Politica

Test nucleari, Polinesia contro Parigi

Gli indipendentisti: «Dopo trent'anni di esplosioni i tumori dilagano»

Francesco De Remigis

Per la seconda volta in due anni, la Francia viene citata dalla Polinesia per crimini contro l'umanità. Stavolta, per le scorie nucleari accumulate in trent'anni di test nell'arcipelago. L'accusa è pesante: «Morti a causa del colonialismo nucleare». Portavoce della battaglia è Oscar Temaru, dirigente indipendentista polinesiano ed ex presidente. Martedì, all'Onu, ha spiegato le ragioni dei fatti risalenti al periodo 1966-1996 negli atolli di Mururoa e Fangataufa: 193 esperimenti nucleari francesi, 46 atmosferici e 147 sotterranei, facendo esplodere in profondità o trivellando il terreno. Trent'anni di scorie e centinaia di casi di tumore su una popolazione di circa 280 mila persone hanno spinto gli indipendentisti a denunciare Parigi alla Corte penale internazionale. Posizioni inconciliabili: «Contrariamente a quanto sostenuto, noi non abbiamo mai accettato né accolto questi test, che furono invece imposti con la minaccia esplicita dell'istituzione di un governo militare se ci fossimo rifiutati», insiste Temaru, ricordando che, nel 2010, una legge ha introdotto un sistema di indennizzi, molto simile a un'ammissione di responsabilità; peccato che le associazioni delle vittime da malattie indotte da radiazioni siano costrette a rivolgersi ai tribunali per ottenere il risarcimento.

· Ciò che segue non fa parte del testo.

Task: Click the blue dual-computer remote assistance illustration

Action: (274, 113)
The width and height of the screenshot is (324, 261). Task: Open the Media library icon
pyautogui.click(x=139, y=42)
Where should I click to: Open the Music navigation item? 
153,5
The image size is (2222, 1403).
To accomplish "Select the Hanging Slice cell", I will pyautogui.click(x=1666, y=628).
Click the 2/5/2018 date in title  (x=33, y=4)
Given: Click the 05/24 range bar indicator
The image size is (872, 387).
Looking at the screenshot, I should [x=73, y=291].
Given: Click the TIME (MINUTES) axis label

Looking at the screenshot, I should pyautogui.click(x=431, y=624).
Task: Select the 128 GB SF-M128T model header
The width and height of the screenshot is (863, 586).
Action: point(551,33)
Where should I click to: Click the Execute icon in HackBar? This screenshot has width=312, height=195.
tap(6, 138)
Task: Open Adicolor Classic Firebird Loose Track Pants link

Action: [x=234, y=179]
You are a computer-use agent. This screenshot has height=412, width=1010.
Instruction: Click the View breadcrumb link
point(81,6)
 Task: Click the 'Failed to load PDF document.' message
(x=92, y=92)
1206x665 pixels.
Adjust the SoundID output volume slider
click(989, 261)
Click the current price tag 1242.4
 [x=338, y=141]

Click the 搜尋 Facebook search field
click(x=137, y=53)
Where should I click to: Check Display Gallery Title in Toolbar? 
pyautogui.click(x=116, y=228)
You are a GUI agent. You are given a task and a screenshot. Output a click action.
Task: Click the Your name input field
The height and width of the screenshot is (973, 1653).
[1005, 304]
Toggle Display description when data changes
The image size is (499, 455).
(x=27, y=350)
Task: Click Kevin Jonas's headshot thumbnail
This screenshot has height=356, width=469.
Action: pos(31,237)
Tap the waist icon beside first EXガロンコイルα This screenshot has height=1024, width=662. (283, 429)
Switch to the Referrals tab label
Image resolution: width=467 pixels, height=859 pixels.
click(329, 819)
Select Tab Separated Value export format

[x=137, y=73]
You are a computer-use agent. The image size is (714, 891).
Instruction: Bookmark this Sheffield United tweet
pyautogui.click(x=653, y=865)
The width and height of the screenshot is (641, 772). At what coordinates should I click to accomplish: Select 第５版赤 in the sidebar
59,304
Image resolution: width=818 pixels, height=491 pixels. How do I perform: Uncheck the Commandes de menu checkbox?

I test avrebbero avuto effetti devastanti sulla popolazione dell'arcipelago, ma Parigi non vuole ammetterlo. «Questa accusa chiama in causa tutti i presidenti francesi dall'inizio dei test contro il nostro Paese», ha detto Temaru all'Onu. Il primo stop ai test nella Polinesia francese fu dato da François Mitterrand nel '92, con una moratoria. Jacques Chirac nel 1995 riprese le attività negli atolli, prima di bandirle definitivamente nel gennaio dell'anno successivo con la firma del Trattato internazionale che li vietava. L'annuncio di citazione alla Corte penale internazionale è arrivato martedì nell'incontro sulla Polinesia francese organizzato dalla commissione Onu specializzata nel processo di decolonizzazione. L'interesse di Parigi ad affrontare l'argomento è scarso, anche perché gli atolli non sono stati ancora del tutto decontaminati. La città di Papeete aveva già chiesto 745 milioni per i danni ambientali ed altri 100 per «l'occupazione» di quello che viene considerato dagli esperti «un cimitero nucleare». Già nel 2006, un équipe di ricercatori certificò «un legame tra le ricadute sulla popolazione e i test». In particolare, cancro alla tiroide. Di «esperimenti puliti» ha sempre parlato il ministero della Difesa francese, al punto da rendersi spesso protagonista di imbarazzanti ricorsi anti-indennizzo a 15 mila km di distanza.

Tanto dista la Polinesia francese da Parigi, pur saldamente legata alla République: a maggio infatti ha scelto un presidente che sostiene l'attuale status di contrarietà all'indipendenza.